ASSIGNED TASK :: Of the lines in the data below, write out exactly those from the one holding "Search & Discovery (608, 608)" through the one holding "[Facebook] (10, 2545)", both included.

** Opening EXERCISE MATERIALS block **

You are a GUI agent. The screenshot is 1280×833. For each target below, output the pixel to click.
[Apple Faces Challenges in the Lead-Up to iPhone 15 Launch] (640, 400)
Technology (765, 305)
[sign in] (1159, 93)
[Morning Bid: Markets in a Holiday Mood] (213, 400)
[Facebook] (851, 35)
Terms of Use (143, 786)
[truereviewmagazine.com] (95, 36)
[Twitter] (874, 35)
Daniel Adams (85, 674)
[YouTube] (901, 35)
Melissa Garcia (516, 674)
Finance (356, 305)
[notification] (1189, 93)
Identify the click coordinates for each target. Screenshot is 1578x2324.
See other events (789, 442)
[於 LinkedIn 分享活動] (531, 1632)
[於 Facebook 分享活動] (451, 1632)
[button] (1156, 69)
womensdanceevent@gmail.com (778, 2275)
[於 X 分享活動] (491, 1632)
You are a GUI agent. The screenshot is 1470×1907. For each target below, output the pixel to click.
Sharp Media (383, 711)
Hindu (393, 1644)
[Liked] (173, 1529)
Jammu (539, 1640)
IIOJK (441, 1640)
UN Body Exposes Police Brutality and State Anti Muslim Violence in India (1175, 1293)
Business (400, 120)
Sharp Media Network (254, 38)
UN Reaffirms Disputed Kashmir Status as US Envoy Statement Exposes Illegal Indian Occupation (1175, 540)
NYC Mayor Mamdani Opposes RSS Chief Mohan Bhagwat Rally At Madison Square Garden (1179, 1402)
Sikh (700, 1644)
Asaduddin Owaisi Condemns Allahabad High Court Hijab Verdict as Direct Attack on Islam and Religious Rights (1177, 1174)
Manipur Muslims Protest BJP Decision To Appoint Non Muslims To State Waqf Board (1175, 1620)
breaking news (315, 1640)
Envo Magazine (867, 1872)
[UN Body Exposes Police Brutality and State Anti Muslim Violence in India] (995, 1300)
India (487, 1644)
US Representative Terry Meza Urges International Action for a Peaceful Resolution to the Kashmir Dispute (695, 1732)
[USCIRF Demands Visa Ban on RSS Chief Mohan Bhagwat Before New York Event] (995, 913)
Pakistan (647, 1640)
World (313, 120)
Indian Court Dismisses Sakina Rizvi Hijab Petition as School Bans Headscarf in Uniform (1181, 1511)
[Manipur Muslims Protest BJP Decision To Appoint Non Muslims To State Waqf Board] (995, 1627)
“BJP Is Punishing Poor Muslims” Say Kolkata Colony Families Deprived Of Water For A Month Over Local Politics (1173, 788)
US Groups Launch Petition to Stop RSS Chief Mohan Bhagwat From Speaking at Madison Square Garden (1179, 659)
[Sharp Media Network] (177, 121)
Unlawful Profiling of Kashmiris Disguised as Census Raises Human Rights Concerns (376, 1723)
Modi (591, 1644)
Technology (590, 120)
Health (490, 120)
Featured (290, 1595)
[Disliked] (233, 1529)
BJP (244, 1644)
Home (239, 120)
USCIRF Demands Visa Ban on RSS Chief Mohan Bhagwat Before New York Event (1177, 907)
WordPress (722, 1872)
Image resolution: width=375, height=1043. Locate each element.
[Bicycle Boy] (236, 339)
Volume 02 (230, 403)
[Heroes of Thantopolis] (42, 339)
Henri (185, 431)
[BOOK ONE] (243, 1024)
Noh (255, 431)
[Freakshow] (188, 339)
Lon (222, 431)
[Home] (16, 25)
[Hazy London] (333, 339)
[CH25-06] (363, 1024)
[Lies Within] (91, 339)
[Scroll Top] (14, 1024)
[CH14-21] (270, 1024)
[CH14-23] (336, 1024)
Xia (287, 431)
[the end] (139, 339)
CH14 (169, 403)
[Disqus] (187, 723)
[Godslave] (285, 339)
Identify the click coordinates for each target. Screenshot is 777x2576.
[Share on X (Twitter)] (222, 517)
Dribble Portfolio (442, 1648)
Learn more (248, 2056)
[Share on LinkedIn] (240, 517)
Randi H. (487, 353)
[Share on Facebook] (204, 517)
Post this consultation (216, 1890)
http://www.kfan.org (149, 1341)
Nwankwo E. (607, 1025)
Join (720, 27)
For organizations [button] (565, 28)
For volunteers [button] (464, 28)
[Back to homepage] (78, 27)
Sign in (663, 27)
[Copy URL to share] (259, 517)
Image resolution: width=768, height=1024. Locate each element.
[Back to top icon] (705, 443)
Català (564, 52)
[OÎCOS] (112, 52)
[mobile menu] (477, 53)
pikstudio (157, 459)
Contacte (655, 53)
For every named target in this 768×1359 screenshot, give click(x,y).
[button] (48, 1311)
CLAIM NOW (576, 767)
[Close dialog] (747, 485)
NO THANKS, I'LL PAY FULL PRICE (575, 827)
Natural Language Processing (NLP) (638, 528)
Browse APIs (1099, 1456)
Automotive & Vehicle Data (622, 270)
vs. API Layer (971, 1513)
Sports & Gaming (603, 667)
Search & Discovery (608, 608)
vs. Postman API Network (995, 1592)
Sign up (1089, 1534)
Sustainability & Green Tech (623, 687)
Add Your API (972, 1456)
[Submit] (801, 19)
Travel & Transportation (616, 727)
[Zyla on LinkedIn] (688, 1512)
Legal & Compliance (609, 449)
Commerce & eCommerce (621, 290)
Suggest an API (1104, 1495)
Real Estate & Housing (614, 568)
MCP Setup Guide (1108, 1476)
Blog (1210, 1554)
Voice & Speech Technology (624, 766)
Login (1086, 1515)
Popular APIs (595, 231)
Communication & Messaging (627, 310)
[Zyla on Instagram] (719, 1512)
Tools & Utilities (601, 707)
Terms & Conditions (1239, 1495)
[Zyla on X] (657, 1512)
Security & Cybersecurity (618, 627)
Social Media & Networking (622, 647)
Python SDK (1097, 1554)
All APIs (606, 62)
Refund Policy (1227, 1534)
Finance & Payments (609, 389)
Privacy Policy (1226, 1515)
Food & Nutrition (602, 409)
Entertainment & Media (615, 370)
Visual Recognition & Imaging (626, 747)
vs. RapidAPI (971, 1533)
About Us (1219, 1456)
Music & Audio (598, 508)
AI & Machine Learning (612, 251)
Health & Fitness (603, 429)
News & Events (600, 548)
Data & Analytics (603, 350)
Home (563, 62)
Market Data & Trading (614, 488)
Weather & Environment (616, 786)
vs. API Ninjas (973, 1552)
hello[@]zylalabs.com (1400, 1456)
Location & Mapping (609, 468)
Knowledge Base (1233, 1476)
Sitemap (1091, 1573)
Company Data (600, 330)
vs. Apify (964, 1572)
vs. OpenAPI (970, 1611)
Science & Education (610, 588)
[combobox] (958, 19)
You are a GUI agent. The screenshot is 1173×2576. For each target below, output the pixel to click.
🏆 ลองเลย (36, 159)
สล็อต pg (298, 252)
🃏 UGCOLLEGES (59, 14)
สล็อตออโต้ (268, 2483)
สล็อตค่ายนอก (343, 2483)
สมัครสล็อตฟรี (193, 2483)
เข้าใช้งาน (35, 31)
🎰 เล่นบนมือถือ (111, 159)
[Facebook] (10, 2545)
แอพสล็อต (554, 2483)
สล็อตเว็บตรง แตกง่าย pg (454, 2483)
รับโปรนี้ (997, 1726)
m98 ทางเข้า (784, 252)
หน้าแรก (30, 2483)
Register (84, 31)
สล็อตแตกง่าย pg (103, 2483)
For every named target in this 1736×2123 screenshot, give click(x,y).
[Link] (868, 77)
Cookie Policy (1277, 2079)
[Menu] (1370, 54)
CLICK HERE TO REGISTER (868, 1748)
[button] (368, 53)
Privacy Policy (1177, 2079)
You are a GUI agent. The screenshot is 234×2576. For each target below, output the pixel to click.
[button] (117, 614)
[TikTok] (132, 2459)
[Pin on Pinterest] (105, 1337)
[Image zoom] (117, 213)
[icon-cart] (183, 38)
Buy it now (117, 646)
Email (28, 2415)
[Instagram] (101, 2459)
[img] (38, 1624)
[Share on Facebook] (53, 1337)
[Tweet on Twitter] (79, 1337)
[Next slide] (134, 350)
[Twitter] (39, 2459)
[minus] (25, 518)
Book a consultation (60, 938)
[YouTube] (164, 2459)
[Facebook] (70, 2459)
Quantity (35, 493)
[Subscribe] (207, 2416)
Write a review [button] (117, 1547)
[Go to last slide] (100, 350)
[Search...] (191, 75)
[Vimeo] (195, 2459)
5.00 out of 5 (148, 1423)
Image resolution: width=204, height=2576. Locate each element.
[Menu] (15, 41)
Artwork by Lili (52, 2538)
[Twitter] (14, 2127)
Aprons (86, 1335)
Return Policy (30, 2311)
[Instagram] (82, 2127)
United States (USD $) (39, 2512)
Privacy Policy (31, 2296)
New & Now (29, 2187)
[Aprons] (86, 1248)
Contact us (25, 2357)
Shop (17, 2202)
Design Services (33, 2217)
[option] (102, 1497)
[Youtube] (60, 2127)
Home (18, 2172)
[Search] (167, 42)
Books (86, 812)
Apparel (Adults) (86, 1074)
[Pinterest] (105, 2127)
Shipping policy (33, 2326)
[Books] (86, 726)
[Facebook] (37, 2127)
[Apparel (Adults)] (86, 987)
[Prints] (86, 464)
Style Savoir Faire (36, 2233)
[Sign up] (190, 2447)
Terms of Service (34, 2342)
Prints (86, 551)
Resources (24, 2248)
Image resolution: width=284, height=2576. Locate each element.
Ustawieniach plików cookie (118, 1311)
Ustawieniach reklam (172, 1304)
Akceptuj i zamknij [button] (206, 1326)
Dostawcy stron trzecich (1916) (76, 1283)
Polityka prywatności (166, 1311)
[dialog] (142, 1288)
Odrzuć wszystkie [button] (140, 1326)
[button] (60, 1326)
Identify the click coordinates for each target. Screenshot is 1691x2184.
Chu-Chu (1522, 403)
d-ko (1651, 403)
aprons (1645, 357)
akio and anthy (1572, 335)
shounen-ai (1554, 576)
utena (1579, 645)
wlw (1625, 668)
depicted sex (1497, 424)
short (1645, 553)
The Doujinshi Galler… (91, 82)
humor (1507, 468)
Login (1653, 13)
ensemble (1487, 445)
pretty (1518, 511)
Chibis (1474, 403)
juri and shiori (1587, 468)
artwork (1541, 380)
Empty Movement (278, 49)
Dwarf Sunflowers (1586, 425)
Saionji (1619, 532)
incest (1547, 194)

** Closing EXERCISE MATERIALS block **

ANSWER BOX ::
Search & Discovery (608, 608)
vs. Postman API Network (995, 1592)
Sign up (1089, 1534)
Sustainability & Green Tech (623, 687)
Add Your API (972, 1456)
[Submit] (801, 19)
Travel & Transportation (616, 727)
[Zyla on LinkedIn] (688, 1512)
Legal & Compliance (609, 449)
Commerce & eCommerce (621, 290)
Suggest an API (1104, 1495)
Real Estate & Housing (614, 568)
MCP Setup Guide (1108, 1476)
Blog (1210, 1554)
Voice & Speech Technology (624, 766)
Login (1086, 1515)
Popular APIs (595, 231)
Communication & Messaging (627, 310)
[Zyla on Instagram] (719, 1512)
Tools & Utilities (601, 707)
Terms & Conditions (1239, 1495)
[Zyla on X] (657, 1512)
Security & Cybersecurity (618, 627)
Social Media & Networking (622, 647)
Python SDK (1097, 1554)
All APIs (606, 62)
Refund Policy (1227, 1534)
Finance & Payments (609, 389)
Privacy Policy (1226, 1515)
Food & Nutrition (602, 409)
Entertainment & Media (615, 370)
Visual Recognition & Imaging (626, 747)
vs. RapidAPI (971, 1533)
About Us (1219, 1456)
Music & Audio (598, 508)
AI & Machine Learning (612, 251)
Health & Fitness (603, 429)
News & Events (600, 548)
Data & Analytics (603, 350)
Home (563, 62)
Market Data & Trading (614, 488)
Weather & Environment (616, 786)
vs. API Ninjas (973, 1552)
hello[@]zylalabs.com (1400, 1456)
Location & Mapping (609, 468)
Knowledge Base (1233, 1476)
Sitemap (1091, 1573)
Company Data (600, 330)
vs. Apify (964, 1572)
vs. OpenAPI (970, 1611)
Science & Education (610, 588)
[combobox] (958, 19)
You are a GUI agent. The screenshot is 1173×2576. For each target below, output the pixel to click.
🏆 ลองเลย (36, 159)
สล็อต pg (298, 252)
🃏 UGCOLLEGES (59, 14)
สล็อตออโต้ (268, 2483)
สล็อตค่ายนอก (343, 2483)
สมัครสล็อตฟรี (193, 2483)
เข้าใช้งาน (35, 31)
🎰 เล่นบนมือถือ (111, 159)
[Facebook] (10, 2545)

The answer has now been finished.